You can set all parameters related to JindoFS in Bigboot, as shown in the following figures.

Figure 1. Modify a parameter
server_config
Figure 2. Add parameters
cong_sel
Note
  • The parameters framed in red in the preceding figures are required.
  • JindoFS supports multiple namespaces. A namespace named test is used in this topic.
Parameter Description Example
jfs.namespaces The namespace supported by JindoFS. Separate multiple namespaces with commas (,). test
jfs.namespaces.test.uri The storage backend of the test namespace. oss://oss-bucket/oss-dir
Note You can set the value to a directory in an OSS bucket. In this case, this directory serves as the root directory, in which the test namespace reads and writes data.
jfs.namespaces.test.mode The storage mode of the test namespace. block
jfs.namespaces.test.oss.access.key The AccessKey ID used to access the OSS bucket that serves as the storage backend. xxxx
Note We recommend that you store data in an OSS bucket that is in the same region and under the same account as your EMR cluster. This ensures high performance and stability. In this case, you do not need to configure the AccessKey ID and AccessKey secret because the OSS bucket allows password-free access from the EMR cluster.
jfs.namespaces.test.oss.access.secret The AccessKey secret used to access the OSS bucket that serves as the storage backend.

Save and deploy the JindoFS configuration. Restart Namespace Service in SmartData to use JindoFS.

restart

Configure the storage policy

JindoFS provides multiple storage policies to meet different storage needs. The following table lists four available storage policies for a directory.

Policy Description
COLD Data has a backup in OSS but no backups in the local cluster. This policy is suitable for storing cold data.
WARM

The default storage policy.

Data has a backup in OSS and a backup in the local cluster. The local backup can accelerate read operations.

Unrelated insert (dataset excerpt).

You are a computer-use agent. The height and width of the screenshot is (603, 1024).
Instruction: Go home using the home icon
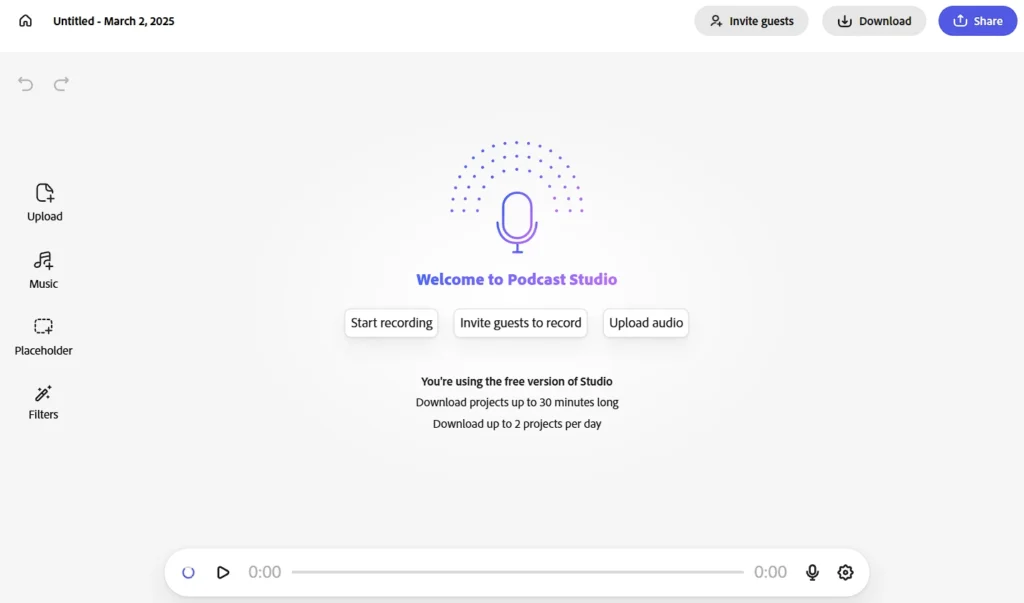click(x=24, y=19)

HOT Data has a backup in OSS and multiple backups in the local cluster. Local backups can accelerate read operations on hot data.
TEMP Data has a backup in the local cluster but no backups in OSS. This policy is suitable for storing temporary data. The local backup can accelerate read and write operations on the temporary data. However, this may lower data reliability.

JindoFS provides a command-line tool Admin to configure the storage policy of a directory. The default storage policy is WARM. New files are stored based on the storage policy configured for the parent directory. Run the following command to configure the storage policy:

jindo dfsadmin -R -setStoragePolicy [path] [policy]

Run the following command to obtain the storage policy configured for a directory:

jindo dfsadmin -getStoragePolicy [path]
Note The [path] parameter specifies the directory. The -R option specifies that a recursive operation is performed to configure the same storage policy for all sub-directories of the directory.

The Admin tool provides the archive command to archive cold data.

This command allows you to explicitly evict local blocks. Assume that Hive partitions a table by day. If the data generated a week ago in partitioned tables is infrequently accessed, you can run the archive command on the directory that stores such data on a regular basis. Then, the backups stored in the local cluster are evicted, whereas the backups in OSS are retained.

Run the following archive command:

jindo dfsadmin -archive [path]
Note The [path] parameter specifies the directory in which the data is to be archived.